Exercise aim> Each line from the one containing "Given: Click the" to the end of the records should be copied exactly, and no other line.

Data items
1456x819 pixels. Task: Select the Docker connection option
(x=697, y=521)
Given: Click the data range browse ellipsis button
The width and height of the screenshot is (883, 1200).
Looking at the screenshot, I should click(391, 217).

Result of this exercise>
Given: Click the data range browse ellipsis button
The width and height of the screenshot is (883, 1200).
Looking at the screenshot, I should click(391, 217).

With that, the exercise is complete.